A expressão “uma só saúde” foi usada pela primeira vez em 2003 num artigo publicado pelo cientista norte-americano William Karesh no jornal Washington Post. O objectivo de Karesh era alertar para a absoluta interdependência entre a saúde humana, animal e ambiental. Cuidar do planeta também é cuidar das pessoas e dos animais. Quase 20 anos depois, a abordagem integrada “baptizada” por Karesh é o caminho preconizado por várias organizações internacionais para que possamos prevenir futuras pandemias.

Estima-se que cerca de 75% de todas as doenças infecciosas emergentes em humanos são de origem zoonótica, ou seja, doenças animais que são transmitidas a pessoas. Foi assim que tanto a doença do vírus do Ébola como a síndrome respiratória aguda grave (SARS) e a do Oriente Médio (MERS) bateram à nossa porta: “saltando” da esfera dos animais para a humana. Agentes patogénicos geralmente dão este “salto” entre espécies por razões semelhantes: a devastação de habitats, a utilização de animais selvagens na alimentação humana, alteração no uso do solo, aumento da densidade populacional humana e a intensificação da actividade agro-pecuária para dar resposta à maior demanda de proteína animal.

“O desmatamento de zonas biodiversas, o consumo de espécies selvagens e a redução da biodiversidade vai trazer para junto de nós vírus que sempre existiram, mas que nunca estiveram tão perto de nós.
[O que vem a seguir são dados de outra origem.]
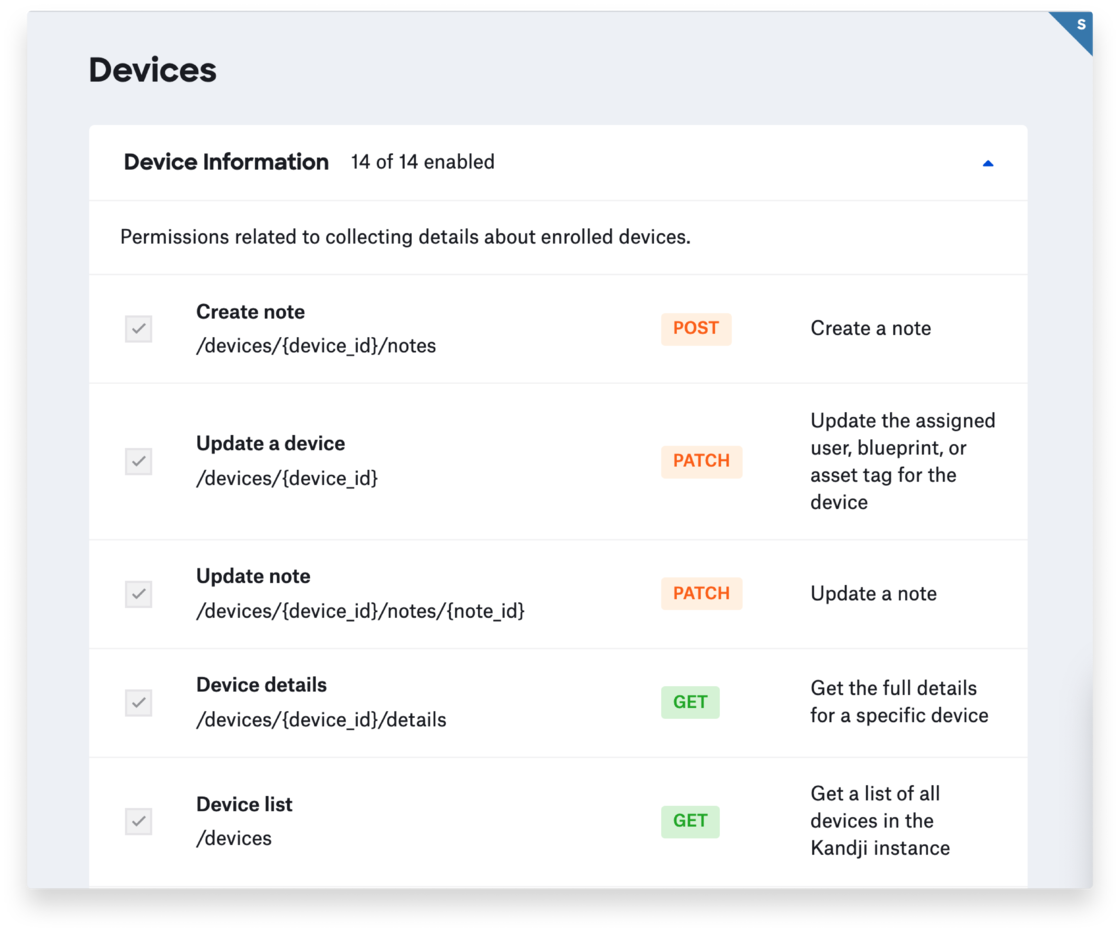Select the Update a device title

click(270, 444)
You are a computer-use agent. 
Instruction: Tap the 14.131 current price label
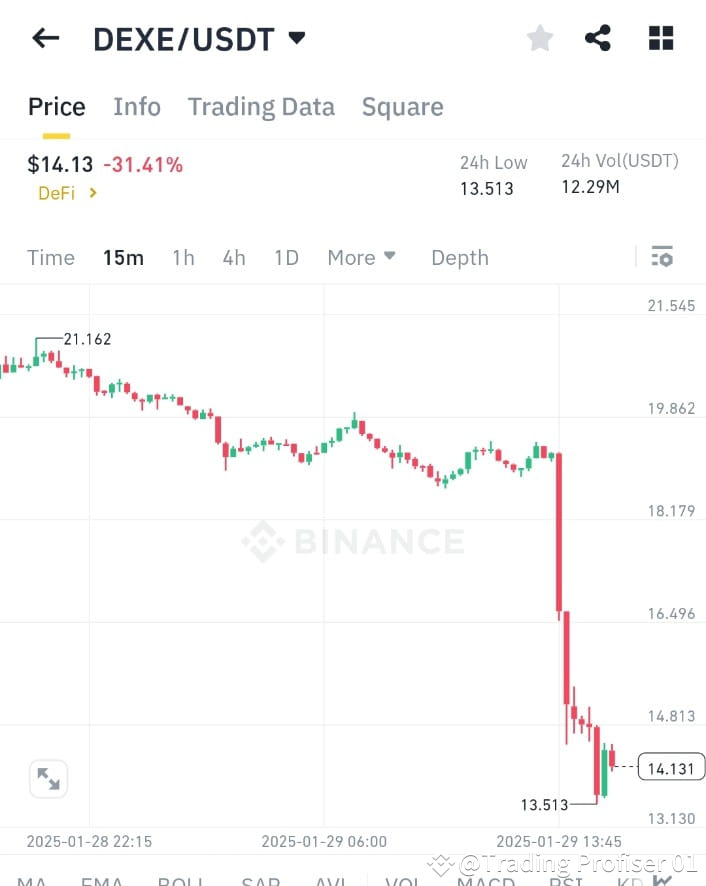(x=670, y=767)
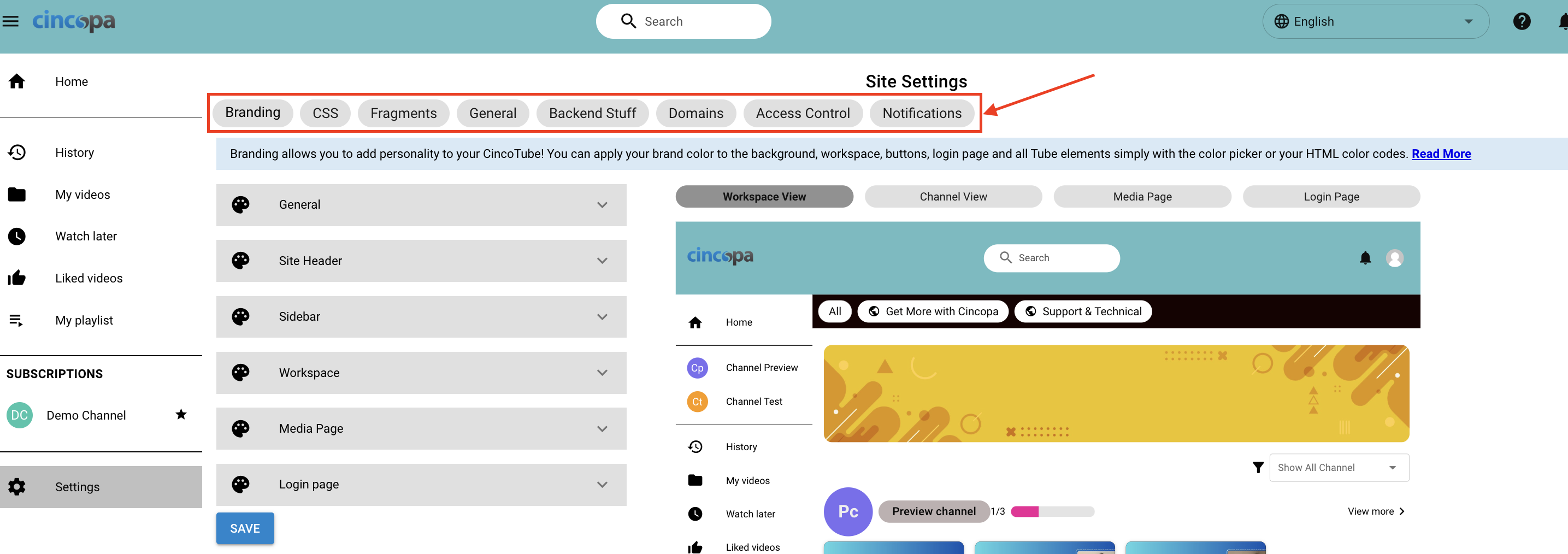
Task: Switch preview to Media Page
Action: (x=1142, y=197)
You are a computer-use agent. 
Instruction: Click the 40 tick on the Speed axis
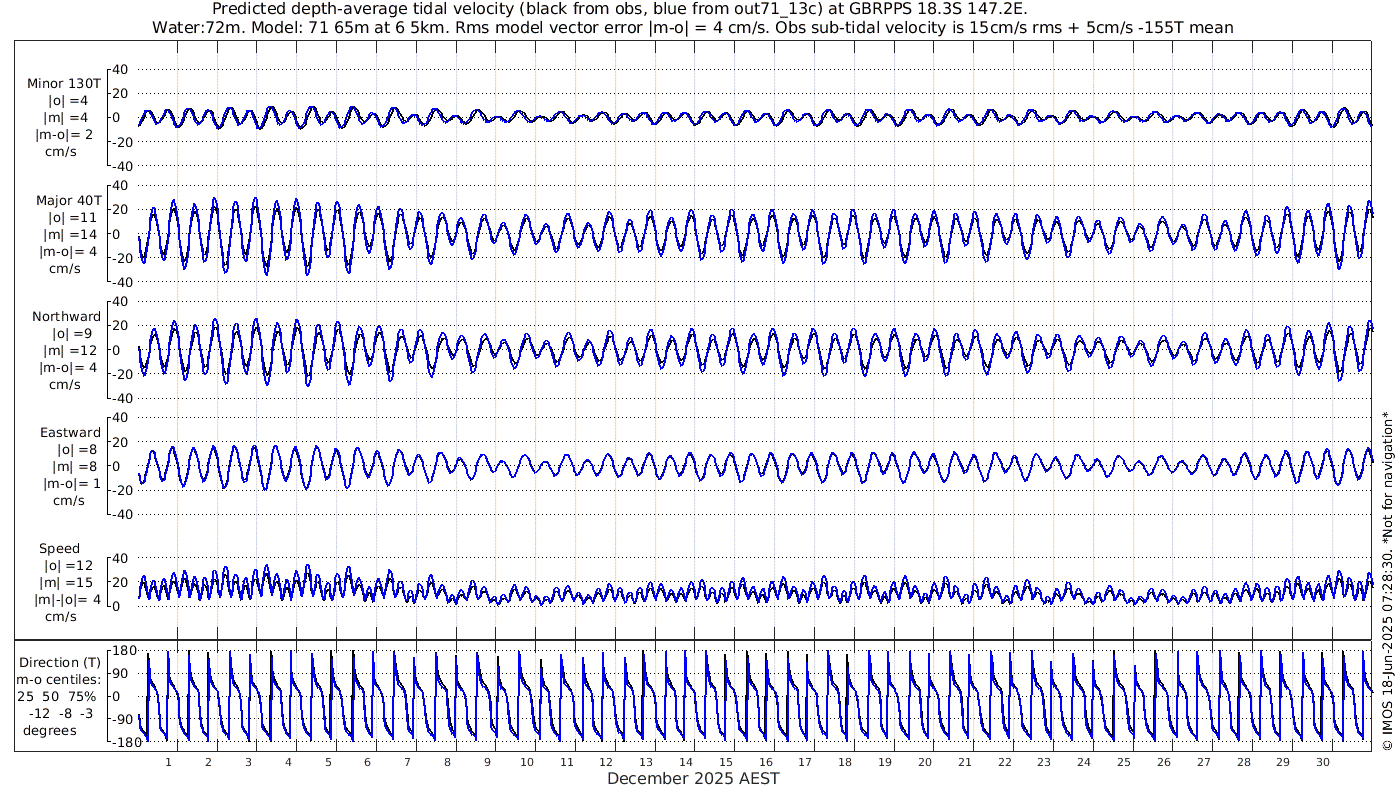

Esta barreira de fauna e flora está a ser eliminada por um constante abate de árvores para dar espaço à agricultura e para servir este nosso modelo de alimentação muito ancorado na proteína animal. Todo este cenário está a aproximar determinados microrganismos [patológicos] do homem, temos de estar preparados para novas pandemias”, alerta Susana Paixão, professora do Instituto Politécnico de Coimbra e presidente da Federação Internacional de Saúde Ambiental.

Tudo está interligado

A redução da biodiversidade é causada não só pelo desmatamento, mas também por eventos climáticos extremos. Uma onda de calor seguida de um grande incêndio, por exemplo, pode ser responsável pelo desmantelamento de um ecossistema anteriormente diverso e equilibrado. Parte dos animais mamíferos que habitavam esses territórios afectados poderão fugir para zonas mais facilmente habitáveis (onde há água e terrenos férteis). “Nós todos tendemos a fugir de incêndios, secas e cheias, mas esquecemos que não somos só nós que fugimos, outras espécies também fogem. E, mais uma vez, isto potencia epidemias como a que estamos a enfrentar. Repito: tudo está interligado. E é o resultado de não termos investido mais na conservação da biodiversidade”, observa Susana Viegas, professora da Escola Nacional de Saúde Pública da Universidade Nova de Lisboa.

As duas especialistas em saúde ambiental contactadas pelo PÚBLICO acreditam que a pandemia actual, causada pelo vírus SARS-CoV-2, ajudou a comunidade científica a comunicar melhor para a sociedade a existência de “uma só saúde”. Embora as origens precisas do novo coronavírus ainda não tenham sido estabelecidas, uma hipótese bastante provável é a de que o SARS-CoV-2 “saltou” em algum momento de um animal selvagem para os humanos – a exemplo do que, de resto, outros coronavírus fizeram ao longo dos séculos. O “salto” entre espécies não constitui uma novidade, nem é, em si, um efeito adverso das alterações climáticas. Mas as acções humanas que simultaneamente desmantelam ecossistemas e potenciam mudanças no clima, estas sim, abrem espaço para mais encontros entre pessoas e animais, aumentando o risco de consequências imprevistas e muitas vezes indesejadas.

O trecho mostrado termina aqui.